“That’s a surprising move, but I guess I get it.”
I’ve found myself uttering these words a lot this offseason, all referring to roster moves made by the Cleveland Browns.
I said it when they cut veterans like Karlos Dansby and (to a lesser extent) Donte Whitner. I said it when free agents Alex Mack, Mitchell Schwartz and Tashaun Gipson all walked for nothing. Each was a head-scratching moment at first, but relatively easy to explain once you broke it all down. This new regime running the show in Cleveland has been less than subtle about its desire to remove older veterans to make way for an influx of youth.
Today, yet another move was made as a part of this initiative.
The Browns surprised more than a few this morning when they announced the cut of linebacker Paul Kruger. Though coming off a rough season, it seemed as though he had a place on Cleveland’s roster this year. At 30 years old, he wasn’t past his prime and could still contribute to the defense.
However, saving roster spots for vets just isn’t a priority for this front office. While cutting Kruger seems crazy to some, the move makes sense when considering everything else the Browns have done to shape this roster.

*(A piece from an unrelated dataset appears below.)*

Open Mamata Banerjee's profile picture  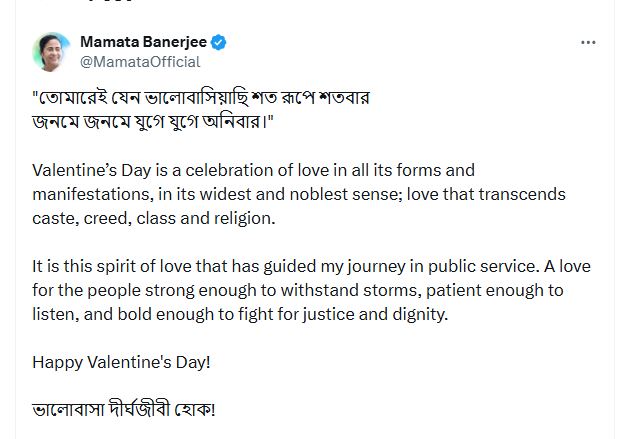pyautogui.click(x=50, y=51)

I will admit to being more thrown off by Kruger’s release than I was with some of the other cuts. His sack numbers took a steep decline last year, dropping from 11 to 2.5. However, much of this was due to then-defensive coordinator Jim O’Neil inexplicably dropping Kruger into pass coverage for the majority of the 2015 season.
One had to think new DC Ray Horton, who loves sending pressure often, would’ve made Kruger a preferred weapon for the defense. However, you’d be hard-pressed to find an impact moment from the linebacker this preseason.
Cleveland’s defense has been bad at best through three exhibition games. No, that’s not all on Kruger. Still, if the Browns needed a reason to keep him despite their purging of vets, he had to provide one. Frankly, nothing Kruger did in any of his preseason appearances made you think he was someone the team had to hang on to.
So, when you break it down that simply – an off year followed by an off preseason – cutting Kruger makes sense. The only reason it’s seen as alarming is the fact the Browns are so devoid of talent, especially on defense, and removing someone who’s been productive in the past seems strange.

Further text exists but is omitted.